**SOURCE TEXT**
This is evident from this Harvard Business Review article entitled “AI Prompt Engineering Isn’t the Future.”
Prompt engineering is not just putting words together; first, because the words are chosen depending on the intended meaning and goals. In Linguistics and Computational Linguistics, this is not just syntax (word order), but also semantics (word meaning), pragmatics (intention, assumptions, goals, context), sociolinguistics (audience profile) and even psycholinguistics (audience-author relationship).
I absolutely agree with the author that you need to identify, define, delineate, break down, reframe and then constrain the problem and goal. However, you cannot define, delineate and formulate a problem clearly without using language or outside of language (our language defines our world and multilingual people are the most open-minded of all, as you will see from our GlobalLogic colleagues!). Prompt engineering does exactly that, finding a way to define the problem in as few steps as possible: efficiently, effectively, consistently, predictably and in a reusable/reproducible way.

**EXTRACTED RECORDS**
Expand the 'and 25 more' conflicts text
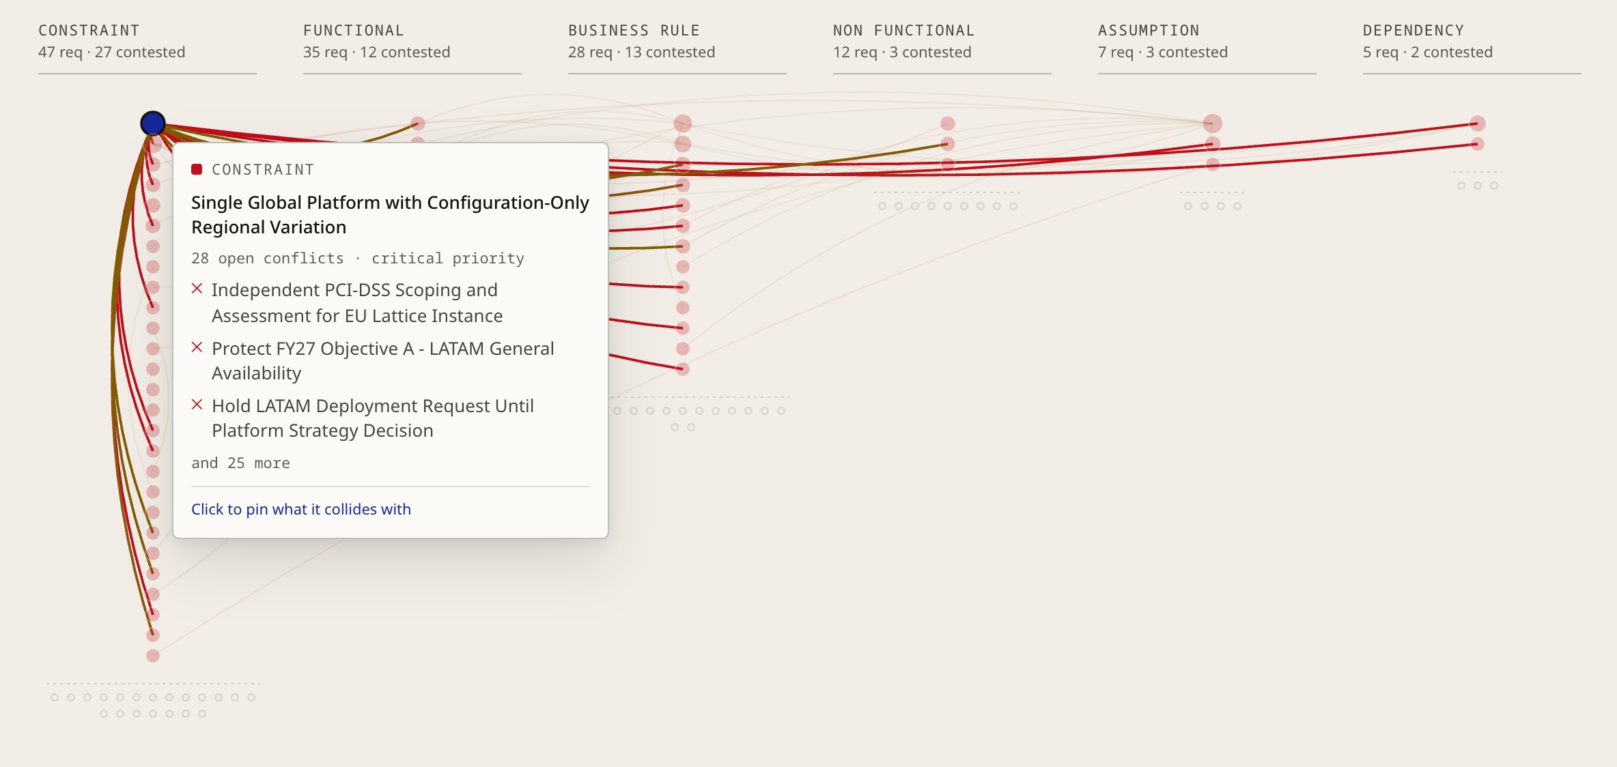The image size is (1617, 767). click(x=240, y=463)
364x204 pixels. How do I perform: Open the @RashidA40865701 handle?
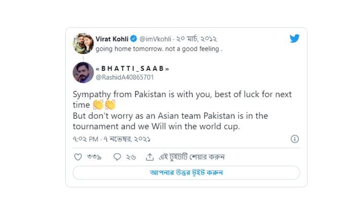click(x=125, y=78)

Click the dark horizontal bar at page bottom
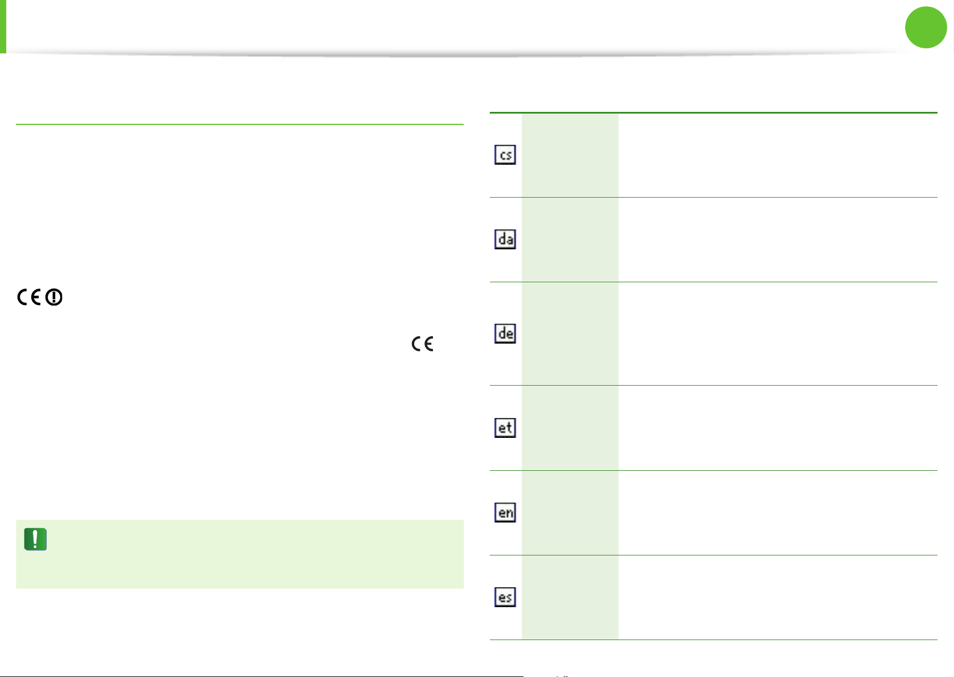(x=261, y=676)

**PROBLEM**
Pick up the passage on prompt engineering and linguistics from its last sentence and continue it.

**ANSWER SPACE**
That is why prompt engineering is also tightly coupled with domain ontology mapping, i.e.: the delineation of the problem space in a semantic and often visual way.
There is no “linguistics” without meaning. What the author (as a non-linguist) sees as two separate things are, in fact, one and the same.
This is why I think the traditional (for the past 40 years) term “language engineering” is the more appropriate and perennial form and most possibly the one that will outlive both myself and the HBR author!